If you had the lineup card for the last three days, you’ll notice the lineup hasn’t changed–at all. Joe Girardi ran the same lineup out there for the last three days with hopes of getting the ball rolling. It’s worked for the last two days and now Girardi is hoping that it will work again against the Cincinnati Reds ace Johnny Cueto.

“This next week I’ll get some of the other guys into games here to keep everyone going,” Girardi said. “But you like to try to run the same lineup out there as much as you can.”

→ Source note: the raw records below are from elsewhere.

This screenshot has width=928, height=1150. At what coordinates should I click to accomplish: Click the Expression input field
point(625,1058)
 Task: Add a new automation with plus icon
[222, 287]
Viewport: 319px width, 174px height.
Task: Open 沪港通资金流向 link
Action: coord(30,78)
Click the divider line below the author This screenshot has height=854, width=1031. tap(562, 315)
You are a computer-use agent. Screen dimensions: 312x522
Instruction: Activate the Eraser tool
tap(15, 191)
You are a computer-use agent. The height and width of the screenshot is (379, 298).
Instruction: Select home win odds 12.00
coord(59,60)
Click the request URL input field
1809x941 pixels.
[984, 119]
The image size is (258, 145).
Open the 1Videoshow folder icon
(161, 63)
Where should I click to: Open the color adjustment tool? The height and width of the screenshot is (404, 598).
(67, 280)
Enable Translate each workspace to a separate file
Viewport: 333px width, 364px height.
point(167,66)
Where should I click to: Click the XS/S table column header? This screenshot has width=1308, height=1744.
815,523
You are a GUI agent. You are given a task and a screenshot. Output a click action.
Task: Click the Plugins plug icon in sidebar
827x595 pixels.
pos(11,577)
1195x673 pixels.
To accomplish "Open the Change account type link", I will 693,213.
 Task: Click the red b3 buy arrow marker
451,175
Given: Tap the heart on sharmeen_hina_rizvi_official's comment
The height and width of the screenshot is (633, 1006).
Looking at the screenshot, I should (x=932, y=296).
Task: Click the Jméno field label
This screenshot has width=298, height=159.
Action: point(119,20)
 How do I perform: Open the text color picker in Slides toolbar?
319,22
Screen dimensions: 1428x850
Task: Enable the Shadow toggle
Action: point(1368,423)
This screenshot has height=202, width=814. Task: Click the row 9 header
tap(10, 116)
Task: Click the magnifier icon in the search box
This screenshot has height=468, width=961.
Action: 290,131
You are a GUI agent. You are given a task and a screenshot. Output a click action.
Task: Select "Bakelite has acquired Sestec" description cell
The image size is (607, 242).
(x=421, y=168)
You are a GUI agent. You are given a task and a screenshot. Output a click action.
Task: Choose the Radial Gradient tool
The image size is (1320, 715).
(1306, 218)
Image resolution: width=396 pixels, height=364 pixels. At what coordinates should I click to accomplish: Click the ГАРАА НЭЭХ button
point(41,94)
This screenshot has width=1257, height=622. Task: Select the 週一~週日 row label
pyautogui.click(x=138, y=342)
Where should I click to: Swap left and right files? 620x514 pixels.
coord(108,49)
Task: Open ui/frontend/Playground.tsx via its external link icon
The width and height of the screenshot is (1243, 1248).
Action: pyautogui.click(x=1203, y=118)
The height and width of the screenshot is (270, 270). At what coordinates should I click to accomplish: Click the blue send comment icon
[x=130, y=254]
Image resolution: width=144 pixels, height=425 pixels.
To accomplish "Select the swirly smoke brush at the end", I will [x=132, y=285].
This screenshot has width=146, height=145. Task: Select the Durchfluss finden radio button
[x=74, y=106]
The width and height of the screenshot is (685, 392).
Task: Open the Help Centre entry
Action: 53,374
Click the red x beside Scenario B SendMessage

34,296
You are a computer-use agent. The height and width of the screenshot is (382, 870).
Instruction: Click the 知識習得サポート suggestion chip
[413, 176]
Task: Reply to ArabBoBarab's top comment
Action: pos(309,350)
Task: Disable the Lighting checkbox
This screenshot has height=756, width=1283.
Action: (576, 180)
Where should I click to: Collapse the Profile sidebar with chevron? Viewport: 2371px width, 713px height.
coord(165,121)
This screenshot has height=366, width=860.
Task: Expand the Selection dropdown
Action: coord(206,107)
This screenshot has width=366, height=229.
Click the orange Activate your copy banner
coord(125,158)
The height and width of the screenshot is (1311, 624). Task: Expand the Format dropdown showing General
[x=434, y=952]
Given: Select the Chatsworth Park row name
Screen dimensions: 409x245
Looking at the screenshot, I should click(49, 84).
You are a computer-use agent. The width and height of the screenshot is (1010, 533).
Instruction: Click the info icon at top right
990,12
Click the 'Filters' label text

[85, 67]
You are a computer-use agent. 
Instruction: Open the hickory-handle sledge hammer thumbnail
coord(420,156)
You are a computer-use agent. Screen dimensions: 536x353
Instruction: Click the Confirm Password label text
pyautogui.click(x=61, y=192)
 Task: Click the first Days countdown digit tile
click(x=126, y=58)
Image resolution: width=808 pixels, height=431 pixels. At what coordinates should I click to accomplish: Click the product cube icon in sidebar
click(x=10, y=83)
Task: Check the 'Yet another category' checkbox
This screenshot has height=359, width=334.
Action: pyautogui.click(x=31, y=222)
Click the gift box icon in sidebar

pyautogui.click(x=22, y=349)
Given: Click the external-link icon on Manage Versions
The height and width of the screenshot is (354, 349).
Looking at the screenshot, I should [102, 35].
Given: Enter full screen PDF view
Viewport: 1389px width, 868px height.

One constant in the Yankees lineup has been Carlos Beltran at the designated hitter, but would it be possible to see Beltran on the field as the Yankees right fielder at some point in the season?

“We’ve talked about that,” Girardi said. “That could probably start happening pretty soon here.”

With Beltran on the shelf and Alfonso Soriano no longer on the team, Ichiro Suzuki has taken a bulk of the playing time, and he’s done well for the Yankees coming into the second half.

“He’s had a pretty decent year for us,” Girardi said. “He’s played a lot as of late. I know that I have to give him a day off every once in a while to keep him fresh. Even though he won’t say that, I think it’s important that that happens. But he’s been an everyday player for us.”

Some Notes

Michael Pineda recently threw live batting practice and Girardi believes he’ll do it again sometime soon.

“And then you might start seeing him, in a sense, throw a couple of innings, three innings, that sort of thing, depending on how that goes,” Girardi said.

“Sometimes we like to do sim games because it’s easier to build them up. It’s more controlled.”

— The Yankees have not played well at home this season, going 20-23. The Yankees need to play better if they want to have any chance at making the postseason.

“It’s going to take everyone in that clubhouse for us to play better at home,” Girardi said.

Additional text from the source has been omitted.